Die Macht eines Zitates



a) Standardsetting: Der Redner liest



„Es gibt nur eines, was teurer ist als Bildung – keine Bildung.“ (John F. Kennedy)



b) Intervention: Der Redner liest



„John F. Kennedy formulierte einmal zum Wert von Bildung: ‚Es gibt nur eines, was teurer ist als Bildung – keine Bildung.‘“





Indem Sie zuerst den Autor des Zitates nennen, führt dessen enorme Bekanntheit und Wertschätzung dazu, dass der rhetorische Effekt für das Bewusstsein messbar höher wird (sogenannter Mere-Exposure-Effekt, vgl. Kahneman, S. 89ff.).
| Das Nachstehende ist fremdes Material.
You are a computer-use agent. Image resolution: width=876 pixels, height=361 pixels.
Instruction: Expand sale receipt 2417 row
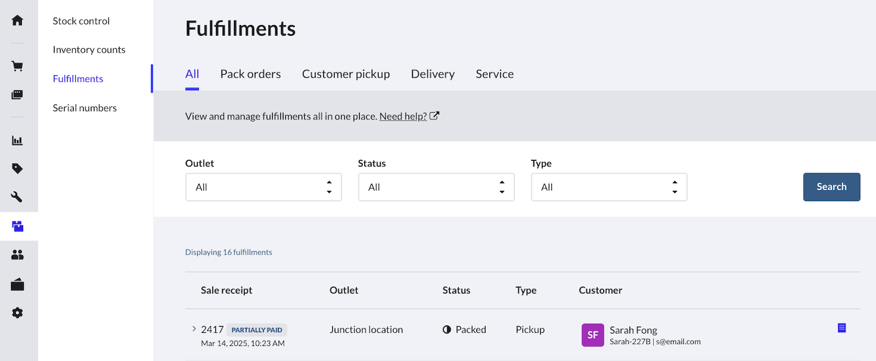194,329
Aber diese Effekte wirken auch umgekehrt – sind also

reziprok

 in Richtung auf den Redner selbst: Wenn das bewusste System 2 beim Redner gezielt die Körpersprache positiv beeinflusst, also eine positive Stimmungslage etwa durch (situationsangemessenes) Lächeln oder gute Laune erzeugt, dann bewirkt dies auch beim Zuhörer eine positive Stimmungslage, die die kognitive Akzeptanz des Gesagten und die intuitive „Leichtigkeit“ begünstigt. Dasselbe gilt „selbstinduktiv“ aber auch für den Redner selbst; auch seine Stimmung verbessert sich spürbar (vgl. Kahneman, S. 81f., S. 84).



Vor diesem Hintergrund gewinnt das alte chinesische Sprichwort eine ungeahnte Aktualität: „Wer nicht lächeln kann, soll kein Geschäft aufmachen“ (Achtung: Autor vor Zitat – jetzt sind Sie mir mit dem eingesetzten Mere-Exposure-Effekt auf den Leim gegangen …).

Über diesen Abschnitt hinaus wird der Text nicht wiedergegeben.